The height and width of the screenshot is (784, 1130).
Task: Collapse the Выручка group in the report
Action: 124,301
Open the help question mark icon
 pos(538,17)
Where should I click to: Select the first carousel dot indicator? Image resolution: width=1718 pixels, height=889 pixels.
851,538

* * *

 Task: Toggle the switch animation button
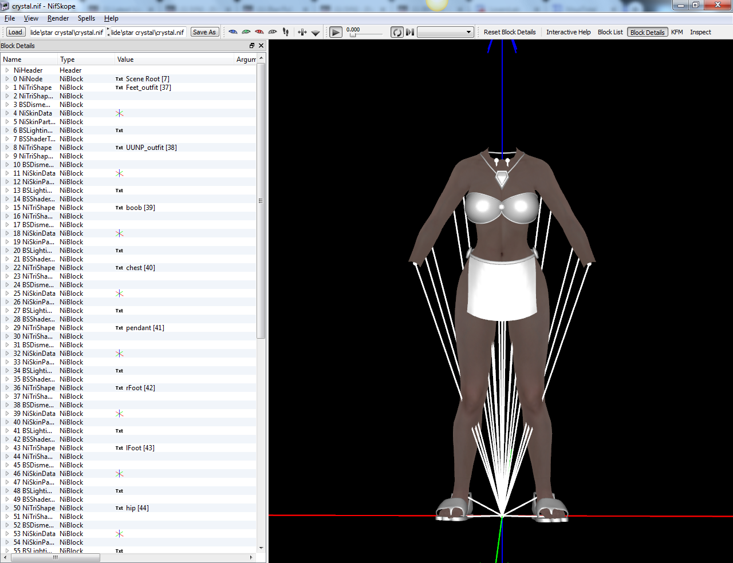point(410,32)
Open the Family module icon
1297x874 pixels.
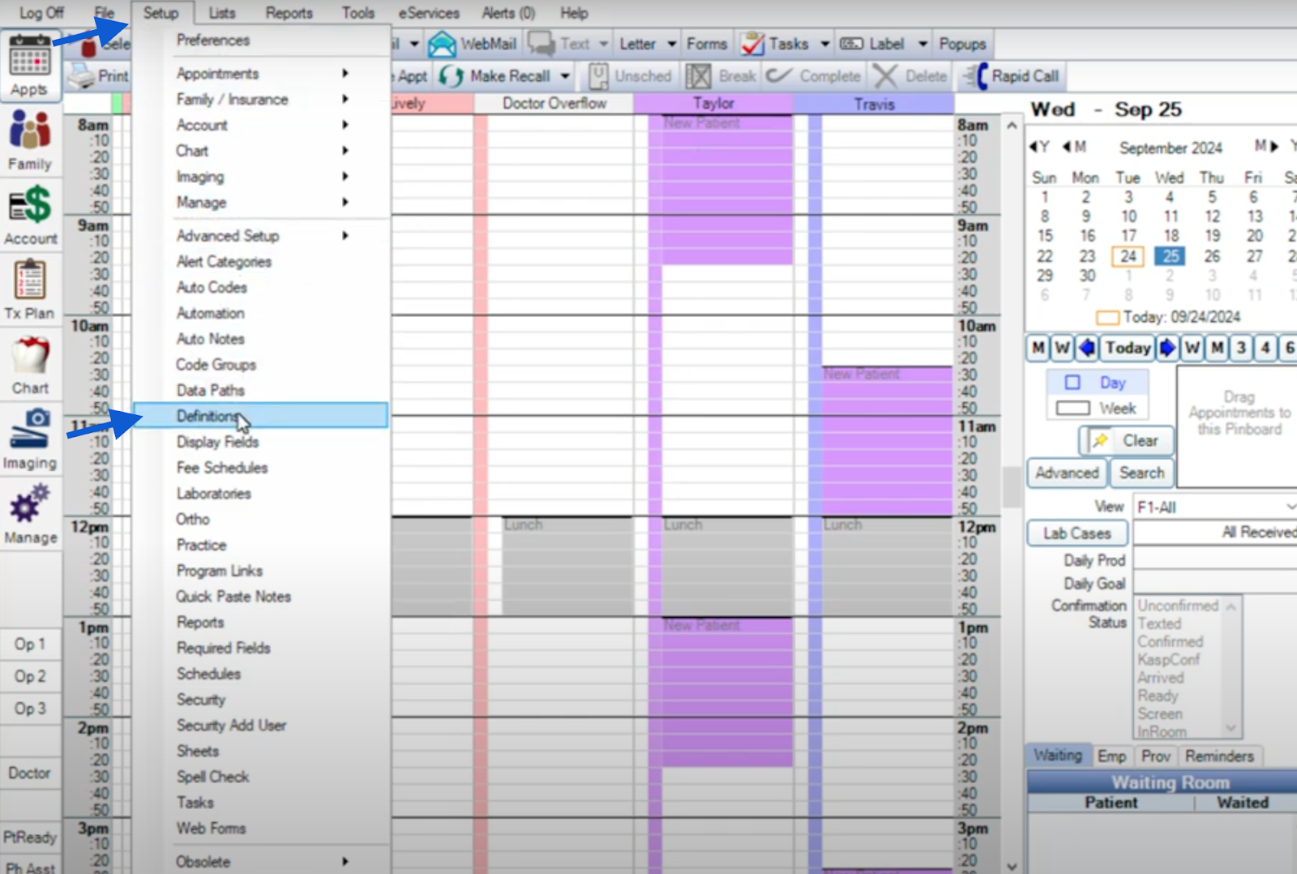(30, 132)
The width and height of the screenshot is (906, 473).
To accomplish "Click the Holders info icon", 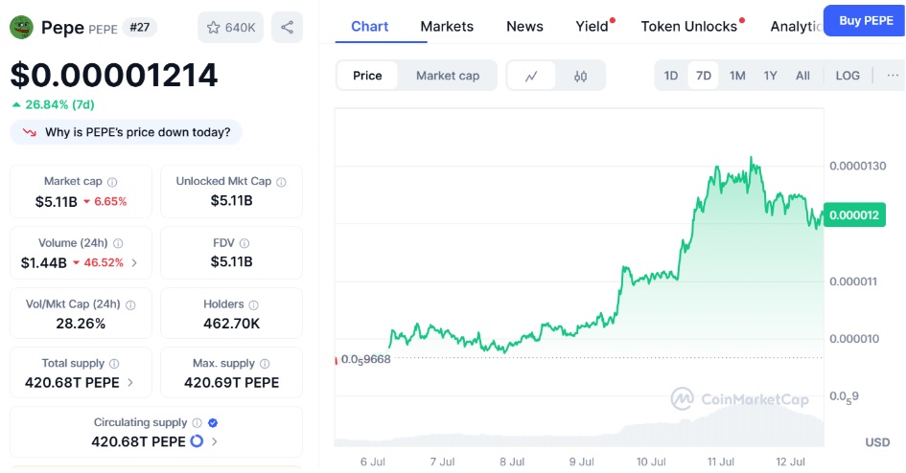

--

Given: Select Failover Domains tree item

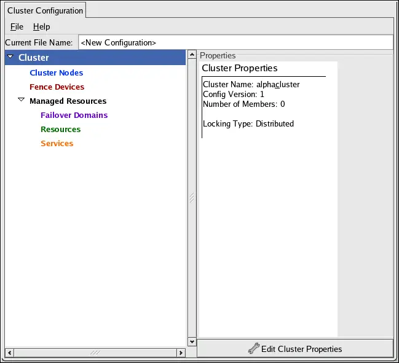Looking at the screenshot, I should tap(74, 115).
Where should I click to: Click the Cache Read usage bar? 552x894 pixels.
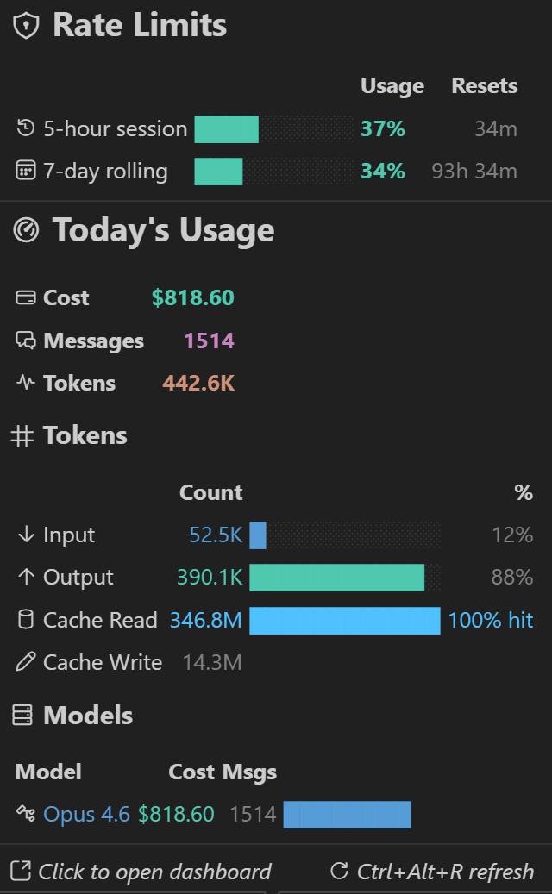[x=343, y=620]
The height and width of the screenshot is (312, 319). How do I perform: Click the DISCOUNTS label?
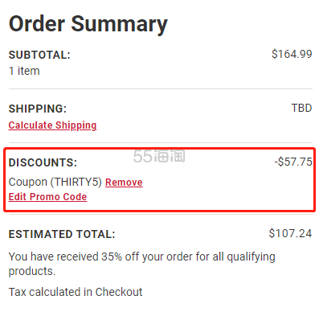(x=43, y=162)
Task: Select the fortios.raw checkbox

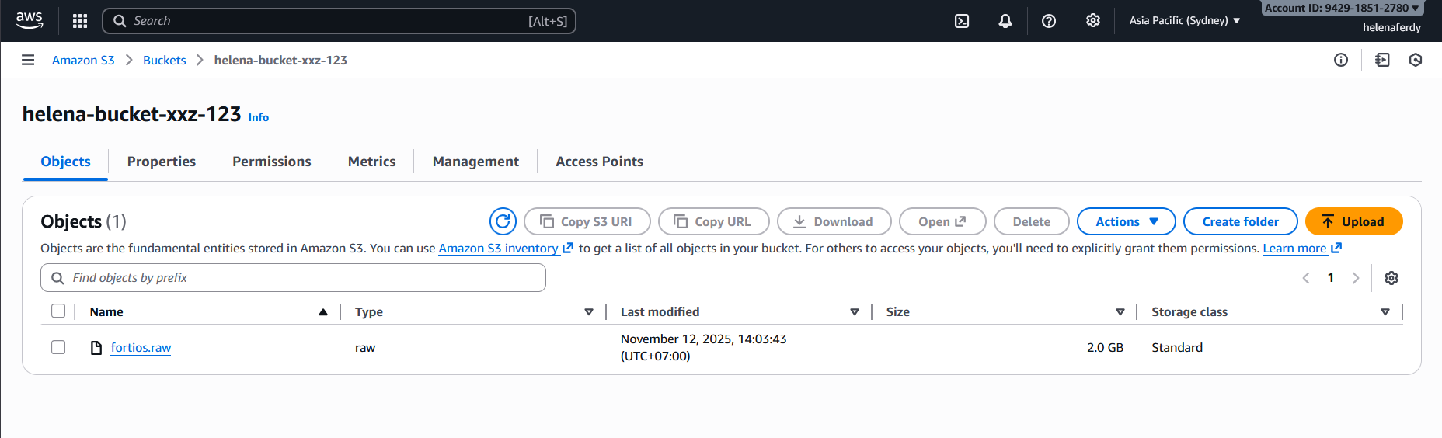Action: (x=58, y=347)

▶ [Problem requirements]
Look above for the line with "1297x874 pixels." and the line with "the Holders info"; set down those two lines and all lines between them exactly, without pictures and without anything else.

▶ [Solution to the problem]
1297x874 pixels.
(30, 132)
The width and height of the screenshot is (906, 473).
To accomplish "Click the Holders info icon", 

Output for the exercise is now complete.